--- YOUR GOAL ---
Reproduce each of the following lines word for word.

[Records for locating displayed items]

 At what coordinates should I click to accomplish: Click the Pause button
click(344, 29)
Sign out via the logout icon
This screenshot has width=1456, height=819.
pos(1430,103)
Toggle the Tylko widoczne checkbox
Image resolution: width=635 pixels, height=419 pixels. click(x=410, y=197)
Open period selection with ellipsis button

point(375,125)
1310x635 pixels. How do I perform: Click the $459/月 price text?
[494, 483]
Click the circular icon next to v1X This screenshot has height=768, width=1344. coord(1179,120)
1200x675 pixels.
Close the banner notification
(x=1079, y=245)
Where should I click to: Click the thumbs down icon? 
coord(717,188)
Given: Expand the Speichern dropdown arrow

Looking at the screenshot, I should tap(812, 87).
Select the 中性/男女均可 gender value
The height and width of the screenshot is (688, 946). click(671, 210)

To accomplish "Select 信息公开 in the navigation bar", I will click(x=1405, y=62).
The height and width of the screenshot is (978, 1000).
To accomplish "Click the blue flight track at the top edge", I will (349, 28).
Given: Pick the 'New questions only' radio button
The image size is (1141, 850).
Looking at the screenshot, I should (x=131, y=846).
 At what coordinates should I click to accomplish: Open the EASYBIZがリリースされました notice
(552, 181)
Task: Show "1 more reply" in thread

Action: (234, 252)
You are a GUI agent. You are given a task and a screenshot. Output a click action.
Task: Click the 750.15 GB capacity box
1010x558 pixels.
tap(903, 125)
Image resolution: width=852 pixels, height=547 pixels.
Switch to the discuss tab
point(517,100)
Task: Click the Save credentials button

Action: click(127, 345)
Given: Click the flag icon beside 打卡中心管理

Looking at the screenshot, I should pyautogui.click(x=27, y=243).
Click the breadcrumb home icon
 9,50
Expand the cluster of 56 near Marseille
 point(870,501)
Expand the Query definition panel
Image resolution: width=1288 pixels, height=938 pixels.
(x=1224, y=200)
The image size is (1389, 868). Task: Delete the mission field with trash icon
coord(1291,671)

--- RESPONSE ---
 At what coordinates should I click to accomplish: Click the Pause button
click(344, 29)
Sign out via the logout icon
This screenshot has width=1456, height=819.
pos(1430,103)
Toggle the Tylko widoczne checkbox
Image resolution: width=635 pixels, height=419 pixels. click(x=410, y=197)
Open period selection with ellipsis button

point(375,125)
1310x635 pixels. How do I perform: Click the $459/月 price text?
[494, 483]
Click the circular icon next to v1X This screenshot has height=768, width=1344. coord(1179,120)
1200x675 pixels.
Close the banner notification
(x=1079, y=245)
Where should I click to: Click the thumbs down icon? 
coord(717,188)
Given: Expand the Speichern dropdown arrow

Looking at the screenshot, I should tap(812, 87).
Select the 中性/男女均可 gender value
The height and width of the screenshot is (688, 946). click(671, 210)

To accomplish "Select 信息公开 in the navigation bar", I will click(x=1405, y=62).
The height and width of the screenshot is (978, 1000).
To accomplish "Click the blue flight track at the top edge", I will (349, 28).
Given: Pick the 'New questions only' radio button
The image size is (1141, 850).
Looking at the screenshot, I should (x=131, y=846).
 At what coordinates should I click to accomplish: Open the EASYBIZがリリースされました notice
(552, 181)
Task: Show "1 more reply" in thread

Action: (234, 252)
You are a GUI agent. You are given a task and a screenshot. Output a click action.
Task: Click the 750.15 GB capacity box
1010x558 pixels.
tap(903, 125)
Image resolution: width=852 pixels, height=547 pixels.
Switch to the discuss tab
point(517,100)
Task: Click the Save credentials button

Action: click(127, 345)
Given: Click the flag icon beside 打卡中心管理

Looking at the screenshot, I should pyautogui.click(x=27, y=243).
Click the breadcrumb home icon
 9,50
Expand the cluster of 56 near Marseille
 point(870,501)
Expand the Query definition panel
Image resolution: width=1288 pixels, height=938 pixels.
(x=1224, y=200)
The image size is (1389, 868). Task: Delete the mission field with trash icon
coord(1291,671)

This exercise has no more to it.